If you took comm tech this year with Mrs Mitch, you would get the opposite of the off and away policy: you HAVE to put your phone on the desk, it must be on silent, and you can check all of your incoming texts at all times, but can only reply when it is an appropriate time. This actually bothers me more then the off and away policy. It's weird to me to not have my phone in my pocket, and I'm not comfortable with having it on the desk. I don't find that my phone is a distraction. I can control my texting, and don't do it twenty four seven. If you're fingers never leave your cell phone, you have a problem and should go see a therapist. The majority of kids DON'T text that often and it doesn't affect their studies at all.

I also feel that this is a situation like the one of the calculator. Students see the many uses of our cell phones, and the many things that we can accomplish with them that our parents couldn't necessarily do when they were our age in school. Some people feel that cell phones are teaching us to not use our brains, like what they thought about the calculator. But what they don't understand is the many things that it could do, and now calculators have evolved the way that we do math, and entirely changed how the course is taught. There was controversy with the calculator, and with computers, so it's no surprise that people jumped on cell phones, but people need to honestly stop freaking out and realize it's a digital age, and that's not changing.

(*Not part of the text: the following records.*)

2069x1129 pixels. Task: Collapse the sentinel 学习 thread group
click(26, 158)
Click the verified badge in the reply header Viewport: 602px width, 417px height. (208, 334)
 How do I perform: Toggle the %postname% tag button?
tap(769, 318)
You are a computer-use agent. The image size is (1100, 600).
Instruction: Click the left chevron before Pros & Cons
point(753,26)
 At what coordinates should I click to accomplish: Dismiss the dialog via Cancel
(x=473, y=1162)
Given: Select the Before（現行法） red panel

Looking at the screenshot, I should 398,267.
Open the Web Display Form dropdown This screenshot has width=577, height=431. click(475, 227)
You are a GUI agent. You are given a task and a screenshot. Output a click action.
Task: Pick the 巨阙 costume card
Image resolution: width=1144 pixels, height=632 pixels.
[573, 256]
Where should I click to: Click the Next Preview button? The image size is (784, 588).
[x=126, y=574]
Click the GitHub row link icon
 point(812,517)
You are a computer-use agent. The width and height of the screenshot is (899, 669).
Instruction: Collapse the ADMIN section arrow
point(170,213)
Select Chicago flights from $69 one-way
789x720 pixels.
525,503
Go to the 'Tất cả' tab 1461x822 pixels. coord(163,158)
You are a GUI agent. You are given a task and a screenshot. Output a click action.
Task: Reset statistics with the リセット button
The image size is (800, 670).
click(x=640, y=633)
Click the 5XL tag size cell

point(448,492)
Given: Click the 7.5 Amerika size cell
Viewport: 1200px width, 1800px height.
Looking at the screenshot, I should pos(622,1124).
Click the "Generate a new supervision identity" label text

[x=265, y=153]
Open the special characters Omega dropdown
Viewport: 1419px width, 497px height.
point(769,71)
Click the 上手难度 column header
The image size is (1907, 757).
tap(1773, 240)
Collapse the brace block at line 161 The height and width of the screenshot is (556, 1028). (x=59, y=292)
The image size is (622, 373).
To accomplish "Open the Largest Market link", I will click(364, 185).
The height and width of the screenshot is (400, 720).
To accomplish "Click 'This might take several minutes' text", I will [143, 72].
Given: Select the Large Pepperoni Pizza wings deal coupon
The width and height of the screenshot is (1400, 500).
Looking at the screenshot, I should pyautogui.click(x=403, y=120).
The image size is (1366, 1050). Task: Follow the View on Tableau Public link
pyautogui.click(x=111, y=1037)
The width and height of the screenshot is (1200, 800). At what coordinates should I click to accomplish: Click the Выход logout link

Tuesday, September 21, 2010

THE BEGINNING OF THE END.

Oh hi there. The title of this post has nothing to do with anything soo don't even worry about that. Or even the title of the blog. It's stupid and I couldn't think of anything.
I'm Tonja Doucet. I'm seventeen, I love concerts and I'm scared of needles. I have multi-coloured hair and nineteen piercings, and I think it all looks stupid. I have no tattoo's.. yet. But my eighteenth birthday is in March soo I'm probably just going to cover half my body and end up hating it. 
I took Writer's Craft because I needed at least six university credits so that I could apply to universities, which I don't know why I did because as of now, I don't even plan on going to university.
I have no expectations of any of my classes, so I'm totally indifferent about whatever it is that we're learning.
I admire Ellen Hopkins as a writer, and Holly Black. Hopkins, because if you've ever read or even looked at one of her books, you would see that she writes her novels like poetry, sometimes rearranging the words into shapes and such, making it harder to read, but also more interesting. The way that she totally disregards the general rules of how a novel should be written makes me appreciate her writing that much more. I like Black's writing because of the way she blends fantasy and reality, and how she keep her characters relatable, even if they are going through totally unworldly experiences. Oh and I like James Frey, even though it annoys me to read his books because he doesn't use quotation marks when he writes.
YUCK THE FUTURE. I don't know where I wanna go, I thought about Niagara College for child and youth social work, but I really don't know. As long as I get to quit McDonalds, I'm happy.
Well right now I get out of bed because I feel like I have to go to school, and work. ON THAT NOTE, I wake up earlier on the weekends then I do for school for a stupid job, so I'll be quitting THAT soon. But if I don't have work or school, I usually just don't get out of bed, to be honest. Or I'll leave school or work to go back to bed. I'm lame.